Input material »

--------------------

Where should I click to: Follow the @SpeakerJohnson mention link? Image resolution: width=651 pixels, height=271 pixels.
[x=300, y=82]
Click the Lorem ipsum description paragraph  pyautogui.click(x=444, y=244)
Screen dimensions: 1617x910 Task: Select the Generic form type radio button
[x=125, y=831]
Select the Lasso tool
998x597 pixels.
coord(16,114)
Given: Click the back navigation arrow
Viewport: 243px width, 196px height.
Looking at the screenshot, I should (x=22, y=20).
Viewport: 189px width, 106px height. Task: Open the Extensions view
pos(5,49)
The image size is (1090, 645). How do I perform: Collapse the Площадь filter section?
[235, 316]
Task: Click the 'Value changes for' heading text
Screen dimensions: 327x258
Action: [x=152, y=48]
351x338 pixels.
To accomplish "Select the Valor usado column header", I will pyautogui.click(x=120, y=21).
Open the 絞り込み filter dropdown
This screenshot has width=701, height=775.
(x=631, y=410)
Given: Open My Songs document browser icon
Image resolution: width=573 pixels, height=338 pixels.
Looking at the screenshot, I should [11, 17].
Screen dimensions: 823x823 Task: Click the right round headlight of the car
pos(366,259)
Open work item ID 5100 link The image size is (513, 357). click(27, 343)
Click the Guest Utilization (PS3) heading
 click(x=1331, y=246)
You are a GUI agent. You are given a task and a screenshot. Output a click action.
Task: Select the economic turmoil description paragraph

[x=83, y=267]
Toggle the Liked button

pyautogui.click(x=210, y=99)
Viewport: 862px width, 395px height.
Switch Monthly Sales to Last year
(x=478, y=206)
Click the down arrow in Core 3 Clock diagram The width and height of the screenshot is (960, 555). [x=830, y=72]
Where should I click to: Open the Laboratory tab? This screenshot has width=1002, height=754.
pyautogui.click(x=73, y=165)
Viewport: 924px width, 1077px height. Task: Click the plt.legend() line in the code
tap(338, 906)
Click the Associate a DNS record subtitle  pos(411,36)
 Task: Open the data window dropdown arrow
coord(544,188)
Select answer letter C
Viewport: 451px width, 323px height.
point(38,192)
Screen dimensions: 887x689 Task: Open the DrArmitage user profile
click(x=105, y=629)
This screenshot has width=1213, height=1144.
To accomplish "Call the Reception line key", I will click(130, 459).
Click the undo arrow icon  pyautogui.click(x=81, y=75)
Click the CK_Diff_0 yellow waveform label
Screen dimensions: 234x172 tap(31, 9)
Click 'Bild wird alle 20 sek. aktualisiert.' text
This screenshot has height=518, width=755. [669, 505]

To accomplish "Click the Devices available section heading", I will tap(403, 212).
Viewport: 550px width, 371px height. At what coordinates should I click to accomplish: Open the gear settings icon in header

--------------------

Assignment »
All lines that contain the word "icon" should be copied from the listing.

Answer to this problem »
Given: Open My Songs document browser icon
Click the undo arrow icon  pyautogui.click(x=81, y=75)
Viewport: 550px width, 371px height. At what coordinates should I click to accomplish: Open the gear settings icon in header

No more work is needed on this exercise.